Would have really liked to see a 7600X3D on the comparison. It never seems to make the list.

I assume that's because it's only available at one retailer in one country, so it's not available to most people. I'd love to get one, especially since the 7800X3D is currently selling at MSRP where I live, which makes it a terrible deal.
 
I understand this was just a CPU performance article, that's not lost on me, but 4k settings would have been very helpful and painted a different picture for someone wondering if a CPU upgrade would help performance. To just show 1080p is only part of the story.
I agree with you..
some tests with 1440p or 4K resolution will tell a different story for some people when upgrading their cpu..
cpu will be clearly segmented when in 1080p resolution, but in other resolutions (4K) cpu will be less segmented..
and since I use 4K tv then this result doesn't help me much..
 
I think this review would have been better made after CES because a bunch of CPUs will be announced then. I'm still hoping there might be some value offering, like a Core 3 Arrow Lake or a 9500F. Almost 3 years ago I upgraded to a H610M and a i3-12100 as a stopgap, fully intending to replace them as soon as a newer CPU with better price/performance became available. I'm stunned that there aren't any yet.
 
This is now. Once higher performance GPU's come out the previous 1080p results becomes 1440p and 4K results. Steve shoved this perfectly when he tested 3950X, 5800X and 5800X3D. With 3090 Ti these were neck and neck at 4K. Testing with 4090 the 5800X3D was a much as 50% faster at 4K.
Watch from 29:05 to see why 1080p testing matters.


That video is pointless. The comments pretty much have it covered. Who titles their video "4k gaming" and proceeds to not do any tests at 4k? And then he calls those that merely want to see 4k testing a vocal minority. Steve has to be the most arrogant reviewer I came across.
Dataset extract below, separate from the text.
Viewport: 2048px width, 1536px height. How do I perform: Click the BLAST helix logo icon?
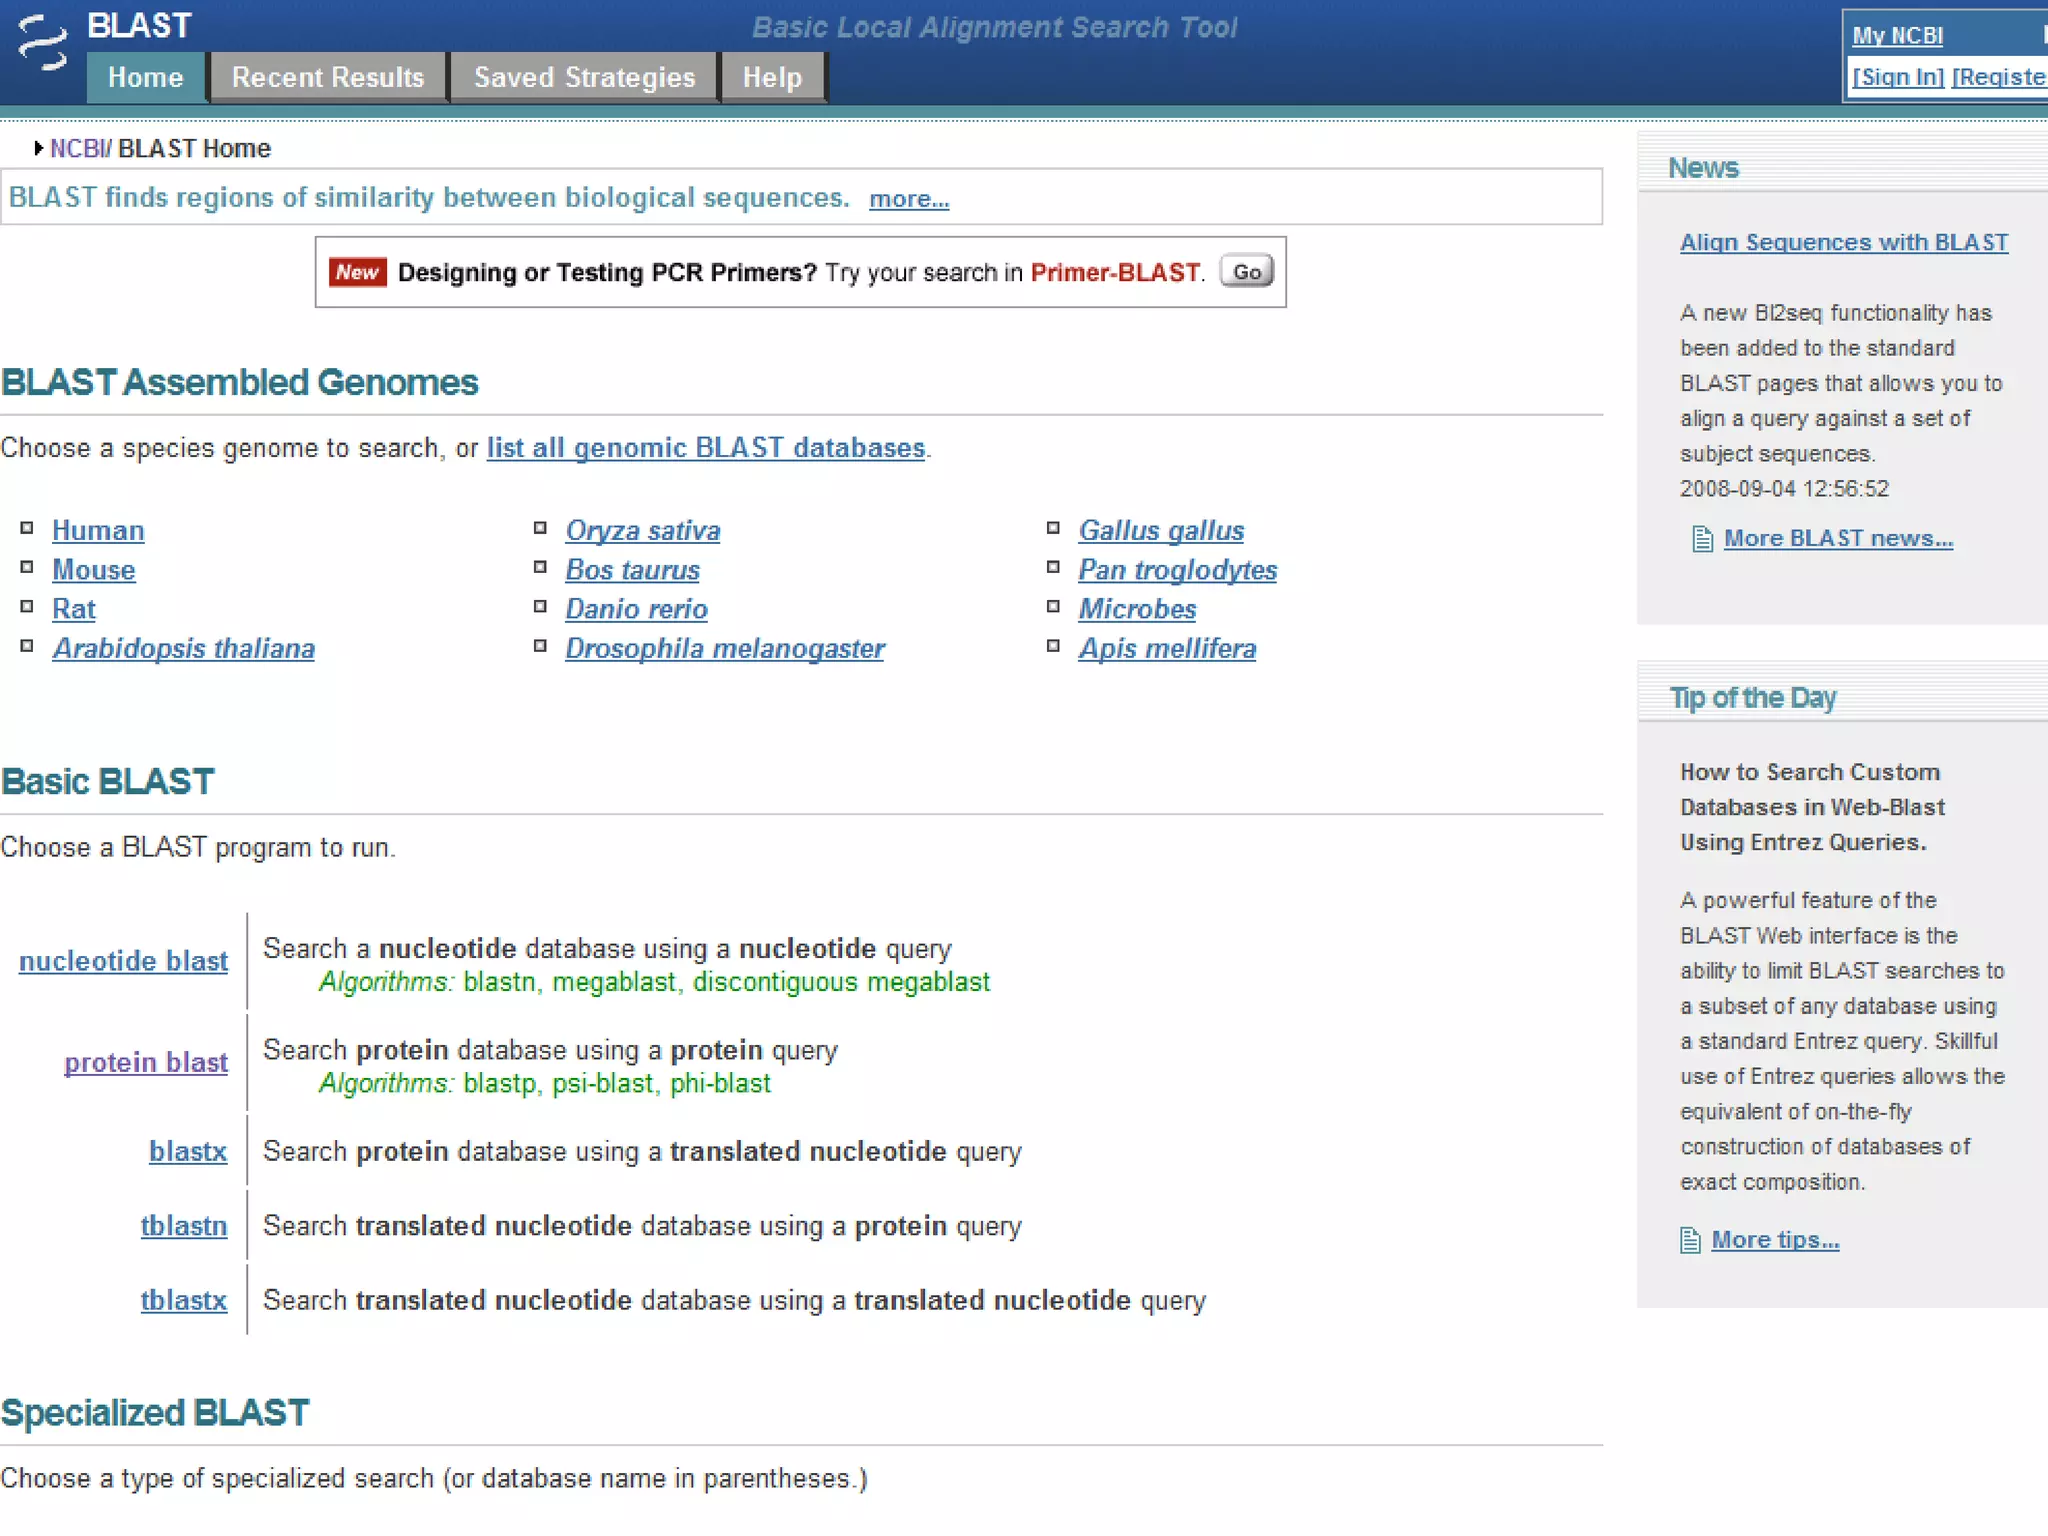coord(42,44)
https://www.techspot.com/community/...faster-for-real-world-4k-gaming.289202/page-3

I had a 4k screen for years now and this is clearly not the site that can show me fps. Easy solution for everyone is to go to another site to see 4k testing.
 
Intel could have released an alder lake 8 p-core no e-cores, no bs, avx-512 enabled and still be relevant in gaming (like an upgraded i7-9700 but with smt), yet they choose to shove everybody with e-cores
 
Intel could have released an alder lake 8 p-core no e-cores, no bs, avx-512 enabled and still be relevant in gaming (like an upgraded i7-9700 but with smt), yet they choose to shove everybody with e-cores

E-cores are here to stay, and that’s a good thing.

There would be no reason to buy Intel without E-cores. They’re the lifeline for today’s terrible Intel CPUs. They take up barely any die space and consume a fraction of the energy. They’re an effective way for Intel to boost MT performance past the competing AMD offering. Otherwise there would be no real advantage in ST or MT, meaning it would come down to efficiency and thermals, which Intel sorely loses in and has lost in ever since Ryzen launched.
 
7800x3d has one CCX vs two in 7900/7950. Windows doesn't have to park the cores.

I thought it had more to do with the fact that the 3D cache is directly connected to only one of the two CCXs. Any cores on the other CCX that are in use during gaming have a latency disadvantage.